Makes 12 Large Cupcakes or 18 Smaller Fairy Cakes
Ingredients
100g Soft Butter (spreadable is fine)
175g Light Muscovado Sugar
1 teaspoon Vanilla Extract
1 teaspoon Vanilla Extract
1 Large Egg
225g Plain Flour
1 teaspoon Baking Powder
175g Dates, finely chopped
1 teaspoon Bicarbonate of Soda
200ml Boiling Water
For the Toffee Topping
150g Light Muscovado Sugar
100g Butter
50ml Double Cream
- Preheat the oven to 200C (fan) and put paper cases into a bun/cupcake tin.
- Cream the butter and sugar together with the vanilla extract until fluffy then slowly whisk in the egg and half of the flour with the baking powder.

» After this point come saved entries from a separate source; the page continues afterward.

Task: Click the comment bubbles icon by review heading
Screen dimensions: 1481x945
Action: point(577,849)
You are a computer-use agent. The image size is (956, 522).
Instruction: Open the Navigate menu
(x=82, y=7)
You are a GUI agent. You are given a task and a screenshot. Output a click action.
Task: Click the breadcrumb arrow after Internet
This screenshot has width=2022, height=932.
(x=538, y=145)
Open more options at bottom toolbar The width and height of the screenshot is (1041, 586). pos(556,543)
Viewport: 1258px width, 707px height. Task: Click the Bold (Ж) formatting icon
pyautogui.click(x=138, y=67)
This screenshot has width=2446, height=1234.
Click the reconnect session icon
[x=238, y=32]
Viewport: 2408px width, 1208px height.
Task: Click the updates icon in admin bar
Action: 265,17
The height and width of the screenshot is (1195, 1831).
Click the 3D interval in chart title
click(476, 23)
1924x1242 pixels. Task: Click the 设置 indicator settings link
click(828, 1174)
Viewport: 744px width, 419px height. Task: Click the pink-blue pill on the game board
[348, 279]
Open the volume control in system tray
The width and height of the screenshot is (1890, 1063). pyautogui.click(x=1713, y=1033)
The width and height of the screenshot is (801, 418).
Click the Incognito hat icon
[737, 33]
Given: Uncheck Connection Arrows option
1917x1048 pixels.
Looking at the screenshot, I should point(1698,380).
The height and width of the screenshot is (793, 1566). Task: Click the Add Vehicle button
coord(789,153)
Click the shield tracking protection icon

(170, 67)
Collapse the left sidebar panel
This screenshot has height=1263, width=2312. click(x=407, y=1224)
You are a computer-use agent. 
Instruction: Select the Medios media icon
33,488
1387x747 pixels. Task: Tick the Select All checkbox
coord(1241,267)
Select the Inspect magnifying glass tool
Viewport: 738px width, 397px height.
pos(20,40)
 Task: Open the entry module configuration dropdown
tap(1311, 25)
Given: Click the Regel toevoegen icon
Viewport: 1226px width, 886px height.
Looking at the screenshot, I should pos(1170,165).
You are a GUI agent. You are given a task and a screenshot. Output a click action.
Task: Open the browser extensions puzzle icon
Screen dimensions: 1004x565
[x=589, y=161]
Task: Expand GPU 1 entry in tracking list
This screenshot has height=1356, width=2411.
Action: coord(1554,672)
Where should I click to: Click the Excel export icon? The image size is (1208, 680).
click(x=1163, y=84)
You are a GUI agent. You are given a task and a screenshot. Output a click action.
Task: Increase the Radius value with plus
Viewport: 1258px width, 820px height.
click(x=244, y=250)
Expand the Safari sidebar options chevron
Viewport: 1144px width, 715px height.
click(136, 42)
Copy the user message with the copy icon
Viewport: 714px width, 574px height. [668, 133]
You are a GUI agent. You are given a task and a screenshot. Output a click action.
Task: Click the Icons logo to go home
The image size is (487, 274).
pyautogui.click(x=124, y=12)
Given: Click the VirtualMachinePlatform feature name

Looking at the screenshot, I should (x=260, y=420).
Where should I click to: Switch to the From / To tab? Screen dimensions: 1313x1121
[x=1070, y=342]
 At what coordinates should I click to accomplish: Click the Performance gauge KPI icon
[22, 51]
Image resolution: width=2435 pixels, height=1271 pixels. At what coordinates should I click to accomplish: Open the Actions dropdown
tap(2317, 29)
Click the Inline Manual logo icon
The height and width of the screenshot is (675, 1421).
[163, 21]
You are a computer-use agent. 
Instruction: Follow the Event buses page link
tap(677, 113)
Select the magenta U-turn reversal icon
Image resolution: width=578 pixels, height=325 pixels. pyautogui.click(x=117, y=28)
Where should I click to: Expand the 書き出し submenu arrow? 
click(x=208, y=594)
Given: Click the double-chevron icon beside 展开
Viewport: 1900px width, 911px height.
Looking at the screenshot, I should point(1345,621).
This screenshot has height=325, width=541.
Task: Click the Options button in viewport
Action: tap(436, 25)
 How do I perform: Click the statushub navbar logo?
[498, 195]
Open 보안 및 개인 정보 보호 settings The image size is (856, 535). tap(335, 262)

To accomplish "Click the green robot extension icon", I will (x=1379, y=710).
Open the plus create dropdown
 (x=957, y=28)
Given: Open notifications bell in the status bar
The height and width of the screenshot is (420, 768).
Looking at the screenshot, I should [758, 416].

- In a separate small bowl, sprinkle the bicarbonate of soda over the finely chopped dates then pour over the boiling water. Mix thoroughly to combine.
- Whisking slowly, carefully pour the dates and hot water into the cake mixture and add the rest of the flour, whisk until combined.
- Spoon the mixture carefully (it is quite runny) into the cake cases then bake in the preheated oven for 20-25 minutes until well risen, puffy and firm to the touch.
- While the cakes are cooling make the toffee sauce topping. Put the sugar, butter and cream into a small pan and heat gently, stirring as it melts. When it starts to bubble turn it down and let it simmer for about 3 minutes, stirring to make sure it doesn't burn on the bottom of the pan. After this time all the sugar should have dissolved and you will have a golden brown sauce, set this aside to cool and thicken.
- After about half an hour the sauce should be thick enough to spoon onto the cupcakes but not run straight off, leave it for longer if it's still too runny. There should be ample sauce to generously cover all the cupcakes whilst leaving a little extra for the cook to try (just to check it's ok of course).